Wading south from Founders Park at Campbell Station Road, pulling litter from stream banks and the stream bottom, volunteers found 89.9 pounds of trash.
The event, called Stream Trea-sure Hunt, took place Saturday, June 11, as part of Farragut Stormwater Matters’ One Year Down the Drain: Turkey Creek program.
Alex Foster, a Farragut resident, attended the Stream Treas-ure Hunt event for the first time.
“It’s a blast, a good way to help your community,” he said.
Alison Shogan of Farragut helped clean up the stream with her daughter, Lauren.
“I think it’s important to keep our environment litter free and as clean as possible,” she said. She also liked spending time with her daughter.
Chapel Grove resident Robert Raube said he moved to Farragut a little over a year ago and this was his second Stream Treasure Hunt.
“Farragut is a beautiful community, and it’s amazing how garbage does accumulate in places,” he said.
“It’s nice to be able to get access to those places and clean it up because Farragut is one of the nicest places around here in all of Knoxville area.”
Volunteers put on waders before beginning the cleanup and they wore gloves to protect their hands.

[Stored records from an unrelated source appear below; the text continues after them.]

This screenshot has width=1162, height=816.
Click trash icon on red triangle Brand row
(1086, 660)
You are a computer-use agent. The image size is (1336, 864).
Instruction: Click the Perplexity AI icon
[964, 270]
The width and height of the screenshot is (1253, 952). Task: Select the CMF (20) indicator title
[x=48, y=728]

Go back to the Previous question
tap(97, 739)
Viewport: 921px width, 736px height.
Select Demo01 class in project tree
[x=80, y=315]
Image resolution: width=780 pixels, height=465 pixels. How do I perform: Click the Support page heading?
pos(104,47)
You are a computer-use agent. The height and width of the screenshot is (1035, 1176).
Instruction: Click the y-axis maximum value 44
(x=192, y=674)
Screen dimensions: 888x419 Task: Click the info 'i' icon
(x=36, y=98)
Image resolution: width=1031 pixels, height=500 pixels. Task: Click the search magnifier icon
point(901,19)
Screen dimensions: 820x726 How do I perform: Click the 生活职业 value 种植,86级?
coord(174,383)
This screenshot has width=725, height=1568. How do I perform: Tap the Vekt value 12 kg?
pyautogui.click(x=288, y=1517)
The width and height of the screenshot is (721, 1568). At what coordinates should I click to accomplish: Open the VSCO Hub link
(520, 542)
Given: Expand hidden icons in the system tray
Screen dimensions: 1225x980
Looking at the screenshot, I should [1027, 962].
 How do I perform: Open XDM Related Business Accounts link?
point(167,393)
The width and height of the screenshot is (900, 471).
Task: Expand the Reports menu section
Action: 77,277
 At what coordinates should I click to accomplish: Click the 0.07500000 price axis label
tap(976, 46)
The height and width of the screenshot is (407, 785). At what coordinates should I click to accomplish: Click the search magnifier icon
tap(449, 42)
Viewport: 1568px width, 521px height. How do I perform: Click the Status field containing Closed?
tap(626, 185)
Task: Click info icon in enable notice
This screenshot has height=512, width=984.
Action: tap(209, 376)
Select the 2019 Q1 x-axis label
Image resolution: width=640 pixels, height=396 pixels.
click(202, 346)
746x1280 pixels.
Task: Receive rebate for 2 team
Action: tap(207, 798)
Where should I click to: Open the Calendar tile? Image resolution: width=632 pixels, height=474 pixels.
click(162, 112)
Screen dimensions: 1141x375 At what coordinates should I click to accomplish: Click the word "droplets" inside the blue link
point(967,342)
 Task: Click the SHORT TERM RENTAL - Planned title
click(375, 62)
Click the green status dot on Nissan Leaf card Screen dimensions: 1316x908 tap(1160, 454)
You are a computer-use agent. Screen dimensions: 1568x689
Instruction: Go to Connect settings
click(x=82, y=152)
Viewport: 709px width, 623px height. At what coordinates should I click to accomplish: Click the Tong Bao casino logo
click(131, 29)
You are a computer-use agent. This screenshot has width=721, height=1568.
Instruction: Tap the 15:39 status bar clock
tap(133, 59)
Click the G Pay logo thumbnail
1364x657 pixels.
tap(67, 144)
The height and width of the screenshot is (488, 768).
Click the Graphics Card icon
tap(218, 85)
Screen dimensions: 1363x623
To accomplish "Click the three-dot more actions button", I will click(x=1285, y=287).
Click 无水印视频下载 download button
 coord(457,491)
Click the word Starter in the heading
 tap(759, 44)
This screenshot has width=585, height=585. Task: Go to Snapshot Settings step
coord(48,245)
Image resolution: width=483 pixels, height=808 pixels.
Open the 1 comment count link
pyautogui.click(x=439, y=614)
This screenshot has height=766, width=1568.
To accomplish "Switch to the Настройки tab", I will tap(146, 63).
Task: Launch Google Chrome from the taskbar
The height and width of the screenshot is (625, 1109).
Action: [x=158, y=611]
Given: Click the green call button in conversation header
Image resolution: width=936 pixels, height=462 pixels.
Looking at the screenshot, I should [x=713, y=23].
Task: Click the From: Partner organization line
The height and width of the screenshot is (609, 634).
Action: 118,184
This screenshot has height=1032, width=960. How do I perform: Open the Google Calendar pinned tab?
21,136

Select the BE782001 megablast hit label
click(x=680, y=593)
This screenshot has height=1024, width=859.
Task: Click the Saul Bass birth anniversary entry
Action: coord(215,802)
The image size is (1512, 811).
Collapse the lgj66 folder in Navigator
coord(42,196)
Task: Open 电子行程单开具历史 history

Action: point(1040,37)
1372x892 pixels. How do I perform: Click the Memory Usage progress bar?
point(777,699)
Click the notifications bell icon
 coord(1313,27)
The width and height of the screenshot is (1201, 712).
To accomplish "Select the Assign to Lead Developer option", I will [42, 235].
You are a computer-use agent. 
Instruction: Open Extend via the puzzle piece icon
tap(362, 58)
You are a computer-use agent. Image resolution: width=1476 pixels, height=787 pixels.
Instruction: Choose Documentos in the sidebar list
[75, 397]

Trash included pieces of tires, an arrow and a long metal rod.
Joseph Konvicka, watershed assistant with Farragut Stormwater Matters, led the cleanup effort. He said on other cleanup days volunteers had found baby dolls that were missing limbs and a waffle maker. In another location, he said they had found bicycle parts. Raube said on his previous trip he had found a baby buggy and a twin-bed-size box-spring mattress.
Konvicka said this was the pilot year for the One Year Down the Drain: Turkey Creek program, and it would continue at least until September. The Town will display the trash in the Outdoor Classroom on Campbell Station Road. Then, he said the litter would be used for art projects or else trashed or recycled properly. He said it would typically be a monthly event. He said so far, volunteers had collected 336.8 pounds of trash connected to the project and cleaned 0.67 miles of stream.
He said he brought a special container for disposing of sharp objects. He said he would contact police if volunteers found objects that looked like illegal paraphernalia. He said volunteers should wear shorts to be more comfortable in waders.